AppBuddy: Learning to Accomplish Tasks in Mobile Apps via Reinforcement Learning
Maayan Shvo, Zhiming Hu, Rodrigo Toro Icarte, Iqbal Mohomed, Allan, Jepson, Sheila A. McIlraith

TL;DR
This paper presents AppBuddy, an RL framework enabling agents to learn multi-step tasks in mobile apps by interacting with screen elements, demonstrating generalization and providing a platform for mobile RL research.
Contribution
Introduction of an RL-based platform, AppBuddy, for learning to accomplish tasks in mobile apps, including a suite of benchmark tasks and compatibility with OpenAI Gym.
Findings
RL agents can learn multi-step tasks in mobile apps
Agents show modest generalization across different apps
AppBuddy platform supports diverse RL research in mobile environments
Abstract
Human beings, even small children, quickly become adept at figuring out how to use applications on their mobile devices.

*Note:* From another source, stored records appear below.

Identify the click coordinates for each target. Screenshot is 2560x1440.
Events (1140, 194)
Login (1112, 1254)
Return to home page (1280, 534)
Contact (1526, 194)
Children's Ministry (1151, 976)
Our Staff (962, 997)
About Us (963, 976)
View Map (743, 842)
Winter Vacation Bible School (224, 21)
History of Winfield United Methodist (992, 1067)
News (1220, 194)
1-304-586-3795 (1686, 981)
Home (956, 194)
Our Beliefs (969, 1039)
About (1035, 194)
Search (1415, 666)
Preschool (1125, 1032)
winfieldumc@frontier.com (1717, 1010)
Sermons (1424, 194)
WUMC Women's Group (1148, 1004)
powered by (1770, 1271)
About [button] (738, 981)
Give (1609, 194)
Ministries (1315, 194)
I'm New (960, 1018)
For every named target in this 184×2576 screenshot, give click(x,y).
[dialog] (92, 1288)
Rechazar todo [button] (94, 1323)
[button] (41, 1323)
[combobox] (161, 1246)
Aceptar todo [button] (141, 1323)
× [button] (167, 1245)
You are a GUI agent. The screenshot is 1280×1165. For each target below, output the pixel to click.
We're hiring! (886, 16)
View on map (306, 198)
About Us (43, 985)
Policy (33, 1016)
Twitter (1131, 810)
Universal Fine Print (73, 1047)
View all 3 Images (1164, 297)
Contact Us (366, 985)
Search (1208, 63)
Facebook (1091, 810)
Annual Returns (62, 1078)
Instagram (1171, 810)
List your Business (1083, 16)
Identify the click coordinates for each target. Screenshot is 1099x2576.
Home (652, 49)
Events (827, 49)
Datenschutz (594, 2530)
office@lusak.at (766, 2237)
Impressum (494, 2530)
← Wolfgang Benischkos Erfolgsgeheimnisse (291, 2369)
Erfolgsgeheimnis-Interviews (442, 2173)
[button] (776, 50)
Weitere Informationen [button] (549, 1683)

Learning to use a new app is often achieved via trial-and-error, accelerated by transfer of knowledge from past experiences with like apps. The prospect of building a smarter smartphone - one that can learn how to achieve tasks using mobile apps - is tantalizing. In this paper we explore the use of Reinforcement Learning (RL) with the goal of advancing this aspiration. We introduce an RL-based framework for learning to accomplish tasks in mobile apps. RL agents are provided with states derived from the underlying representation of on-screen elements, and rewards that are based on progress made in the task. Agents can interact with screen elements by tapping or typing. Our experimental results, over a number of mobile apps, show that RL agents can learn to accomplish…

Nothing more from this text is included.